Mr. Kerry now refers to those civilian deaths as
“accidents of war.” And within four days of his
third Purple Heart, Mr. Kerry applied to take advantage
of a technicality which allowed him to request immediate
transfer to a stateside post.
Once back in the States, Mr. Kerry joined “the
struggle for our veterans,” as he called it last week
in Atlanta, by joining a scruffy organization called the
Vietnam Veterans Against the War. The VVAW’s executive
director, Al Hubbard, supposedly a former Air Force
captain wounded in Vietnam, quickly appointed Mr. Kerry
to the executive committee.
Mr. Kerry participated with the VVAW at agitprop rallies
such as Valley Forge and the “Winter Soldier”
guerrilla theater atrocity trials in Detroit, finally
testifying in April 1971 before the Senate as an
authority on the war crimes his fellow American
servicemen had committed in Vietnam.
Outside of his own “accidents of war,” there is no
evidence that Mr. Kerry had then or has now the least
idea what may or may not have been the realities of
ground combat. However, he had no problem reeling off
for the Senate a series of unproven, secondhand
allegations that would have been perfectly at home at
the Nuremberg trials indicting his fellow veterans.

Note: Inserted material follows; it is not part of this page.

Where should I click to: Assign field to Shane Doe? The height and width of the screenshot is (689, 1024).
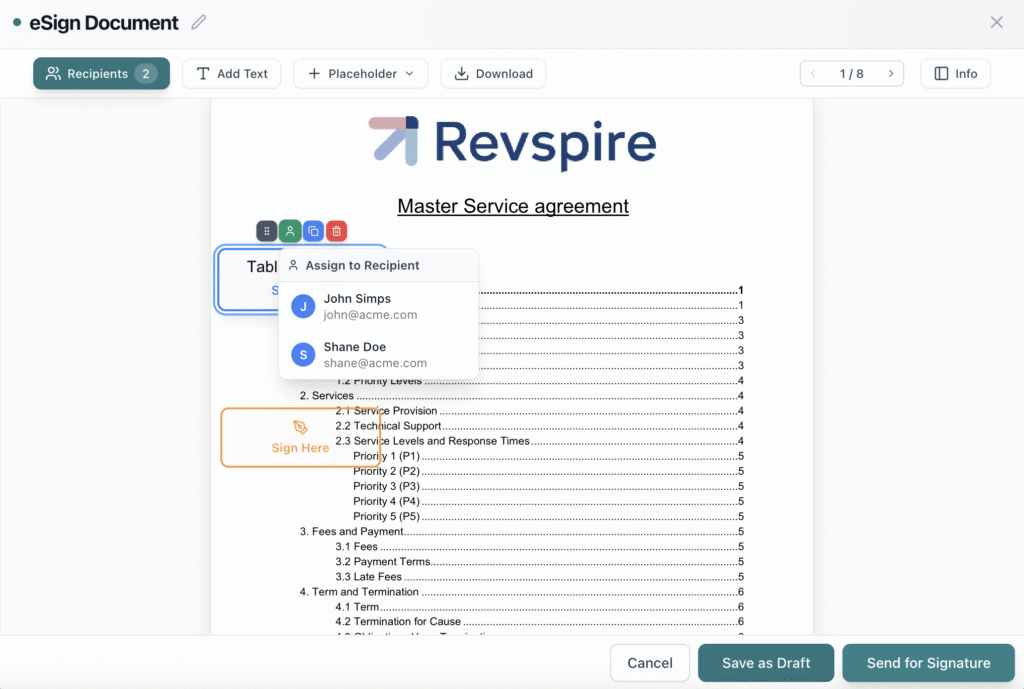(x=357, y=355)
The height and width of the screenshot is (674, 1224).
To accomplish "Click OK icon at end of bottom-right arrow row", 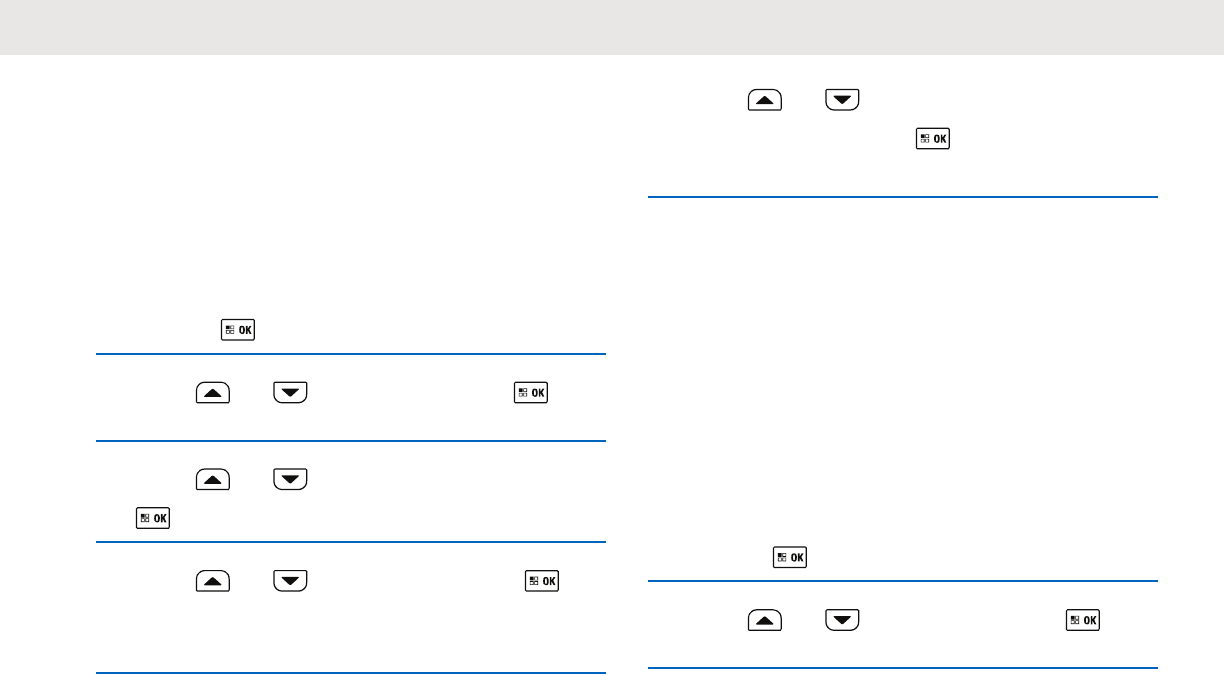I will click(1084, 620).
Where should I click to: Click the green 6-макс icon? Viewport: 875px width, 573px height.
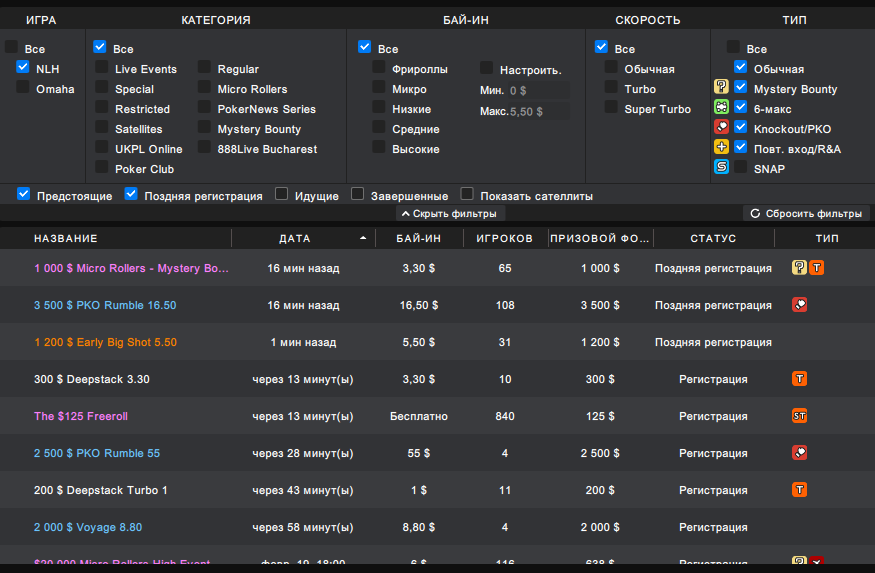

Mr. Kerry stated there were “war crimes committed in
Southeast Asia...not isolated incidents but crimes
committed on a day-today basis with the full awareness
of officers at all levels of command. They relived the
absolute horror of what this country, in a sense, made
them do.” Then Mr. Kerry got specific:
“They had personally raped, cut off ears, cut off
heads, taped wires from portable telephones to human
genitals and turned up the power, cut off limbs, blown
up bodies, randomly shot at civilians, razed villages in
fashion reminiscent of Genghis Khan, shot cattle and
dogs for fun, poisoned food stocks, and generally
ravaged the countryside of South Vietnam...we are more
guilty than any other body of violations of those Geneva
Conventions; in the use of free-fire zones, harassment
interdiction fire, search-and-destroy missions, the
bombings, the torture of prisoners, all accepted policy
by many units in South Vietnam.”
In other words, My Lai was just another day in the life
of the Vietnam War.
This wasn’t a one-time occasion. The VVAW had been
peddling this line from the day Mr. Kerry joined them
and had been publishing charges like this for the
previous two years. Mr. Kerry repeated them on “Meet
the Press” with Al Hubbard, who was found to be a
total fraud and who never served in Vietnam, much less
was wounded. However, Mr. Kerry has never renounced the
charges he made.
Recently,
his fellow VVAW supporter, Jane Fonda, has tried to
minimize a potentially damaging picture of him a few
rows behind her at the three-day VVAW Valley Forge rally
in September 1970. And many members of the press fell
for the line that it was accidental or coincidental,
including Fox’s Chris Wallace and ABC’s Tim Russert.
However, there were only eight or nine speakers that
day, including Donald Sutherland, Mark Lane, Bella Abzug,
and Ms. Fonda. And far from being a casual audience
member, Mr. Kerry, an executive committee member, not
Ms. Fonda, was the lead speaker.
Ms. Fonda had been funding VVAW events since before Mr.
Kerry joined its executive committee. At Valley Forge,
Ms. Fonda said: “My Lai was not an isolated incident
but rather a way of life for many of our military.”
Their appearance together in that picture may be a lot
of things, but it was not a coincidence.
Mr. Kerry has already confessed his complicity in
killing civilians as “accidents of war.” However, he
has offered a classic Nuremberg defense that this was
not only a commonplace occurrence throughout the Vietnam
War, but he was carrying out a policy “with the full
awareness of officers at all levels of command.”
His commander of naval operations in Vietnam, who
specifically designed the mission that Mr. Kerry and the
other Swiftboat commanders executed, Admiral Zumwalt,
clearly disagreed. An examination of the truth behind
this disagreement is not an attack on Mr. Kerry. It is a
matter of vital historical interest.